Автор этой книги1, писатель и литературовед Андрей Арьев, рассказывает такой случай из жизни своего "героя": в ранней юности, учась в кадетском корпусе, тот видел странный сон — божественный голос прочитал над ним стихотворение "Выхожу один я на дорогу". Не этот ли "голос" сопровождал потом Георгия Иванова по жизни — не дал доучиться в кадетском корпусе, помешал заняться каким-либо практическим делом, начать зарабатывать деньги, чины, положение...
Шестнадцатилетним юнцом, с подачи Александра Блока и Николая Гумилева, бросился он в "волны" поэзии и до конца своих дней так из них и не выплыл; кстати, первый стихотворный сборник 17-летнего поэта назывался "Отплытье на о. Цитеру". Писанье стихов было практически единственным занятием, к которому Г.И. чувствовал себя способным, но жизнь и быт требовали его присутствия здесь, на земле. И вот тут придется сказать, что, по общему признанию, этот юноша с "майоликовым" лицом — впоследствии — красногубый денди, слегка шепелявящий, с аккуратным пробором, завсегдатай богемных сборищ "Бродячей собаки" и "Привала комедиантов", а после эмиграции, в 50-е годы, — опустившийся, спивающийся жилец французских "старческих домов", был человеком тяжелым, даже страшным...
Извечный разлад бытия и быта...
Книга Арьева снабжена тремя важными отделами. В качестве "Послесловия" в ней дается критический обзор всех откликов на книги Георгия Иванова, начиная с "Отплытья на остров Цитеру" (1911) и кончая последним посмертным поэтическим сборником "1943-1958. Стихи", выпущенным американским издательством "Нового Журнала" (1958). В двух приложениях помещены антология стихотворений Георгия Иванова и его избранные письма, часть из которых публикуется впервые. Об этих весомых дополнениях скажу особо, а сейчас сосредоточусь на том новом, что преподносит нам книга исследователя.

(Данные о положении слов и элементов)

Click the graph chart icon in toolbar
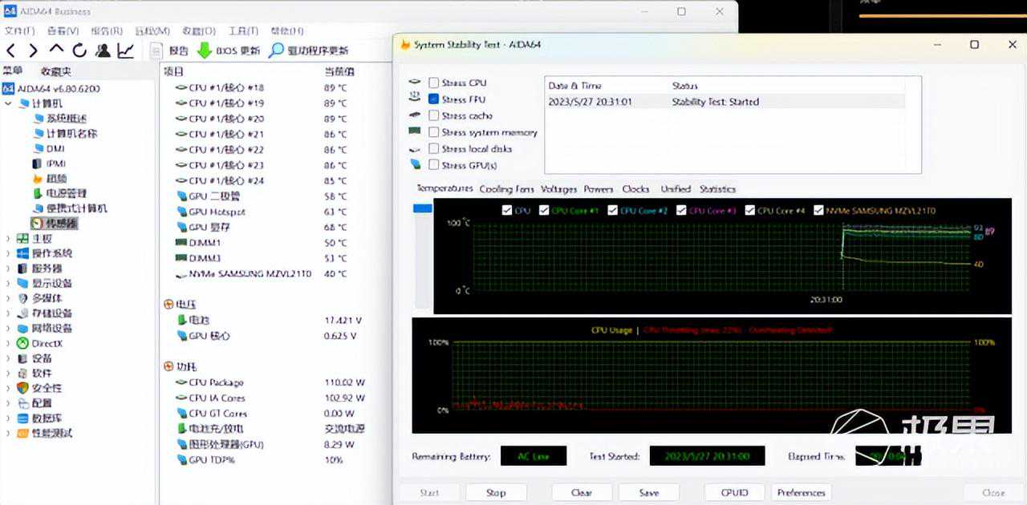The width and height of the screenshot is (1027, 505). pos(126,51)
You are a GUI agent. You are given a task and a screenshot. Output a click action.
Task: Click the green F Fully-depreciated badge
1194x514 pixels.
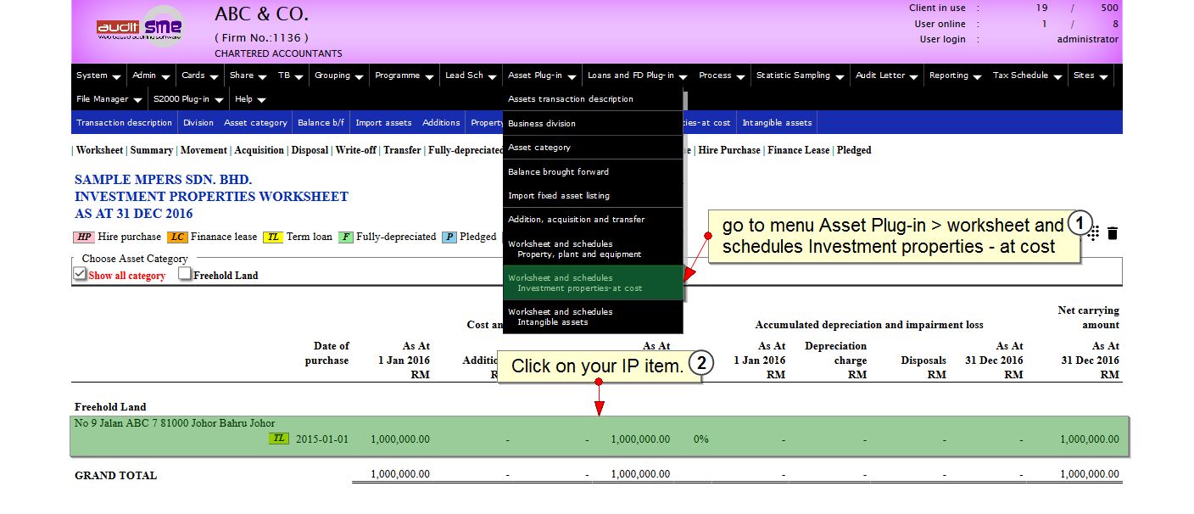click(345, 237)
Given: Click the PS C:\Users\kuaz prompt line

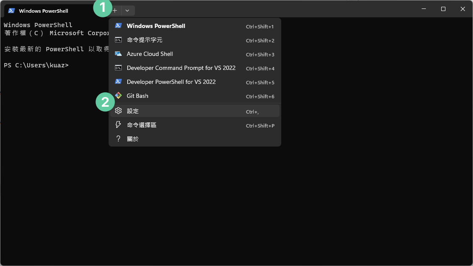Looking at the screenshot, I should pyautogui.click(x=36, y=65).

■ Задания:
**1)** Перечислите всех людей, которые названы во фрагменте о Георгии Иванове по имени и фамилии.
**2)** Воспроизведите без изменений часть фрагмента о Георгии Иванове, начиная со слов «Автор этой книги1, писатель» и заканчивая словами «деньги, чины, положение...».

■ Ответы по заданиям:
**1)** Андрей Арьев, Георгий Иванов, Александр Блок, Николай Гумилев

**2)**
Автор этой книги1, писатель и литературовед Андрей Арьев, рассказывает такой случай из жизни своего "героя": в ранней юности, учась в кадетском корпусе, тот видел странный сон — божественный голос прочитал над ним стихотворение "Выхожу один я на дорогу". Не этот ли "голос" сопровождал потом Георгия Иванова по жизни — не дал доучиться в кадетском корпусе, помешал заняться каким-либо практическим делом, начать зарабатывать деньги, чины, положение...